Condition or disease Intervention/treatment Phase
Febrile Neutropenia Dietary Supplement: Magnesium Oxide Supplement Phase 2

Detailed Description:

Febrile neutropenia (FN) is a worrying outcome in children receiving chemotherapy because it increments the risk of major complications, reduces quality of life and increments treatment costs. Moreover, it is the most common diagnosis in pediatric oncology patients that enter emergency rooms and the second most important cause of hospitalization, just behind hospitalization for administration of chemotherapy.
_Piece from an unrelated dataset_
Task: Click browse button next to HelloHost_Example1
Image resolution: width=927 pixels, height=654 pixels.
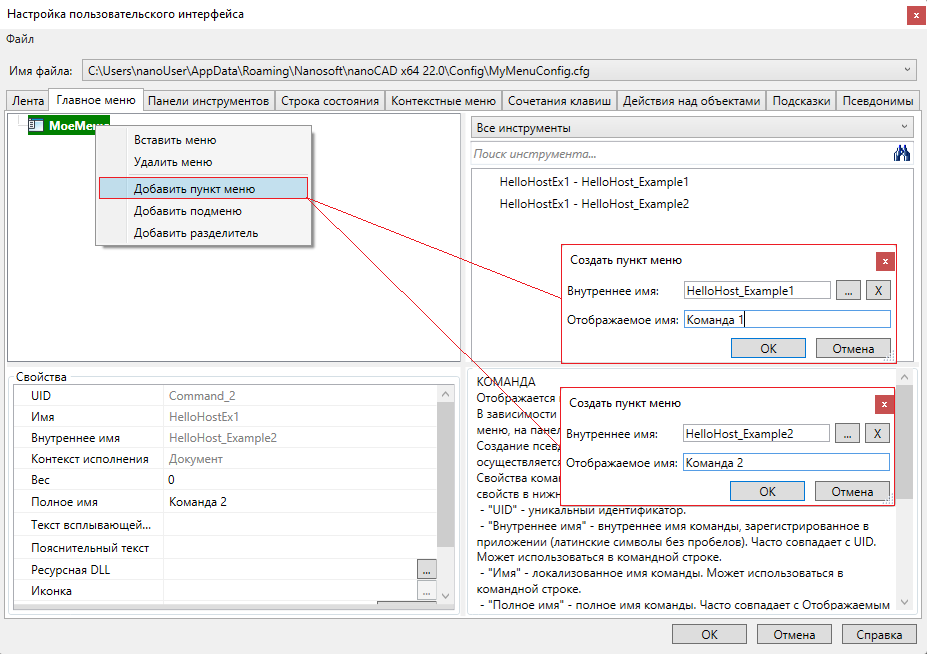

In Mexico, incidence of FN is of 62% of children with solid tumors treated with cisplatin-based chemotherapy (CBC). Cisplatin is one of the most nephrotoxic drugs being used in clinical settlements. The assessment of nephrotoxicity is made with the manifestation of tubular damage that causes electrolyte losses, specially of magnesium. Recently, our investigation group reported that there is an association of hypomagnesemia and the apparition of FN. This association has a biologic explanation in the fact that magnesium is a necessary cofactor for the neutrophil's diapedesis and the activation of complement cascade. To our knowledge, the role of magnesium supplementation has not been explored. With this evidence in mind, the investigators wondered if oral supplementation with magnesium will reduce FN episodes in pediatric oncology patients treated with CBC.

Objective: Determine the efficacy of oral supplementation with magnesium to reduce FN episodes in pediatric oncology patients treated with CBC.

Hypothesis: Previous clinical trials made in adult population have reported that supplementation with magnesium salts reduce episodes of hypomagnesemia in between 13 and 50%. Thus, oral supplementation with magnesium oxide will reduce 20% of FN episodes in pediatric oncology patients treated with CBC.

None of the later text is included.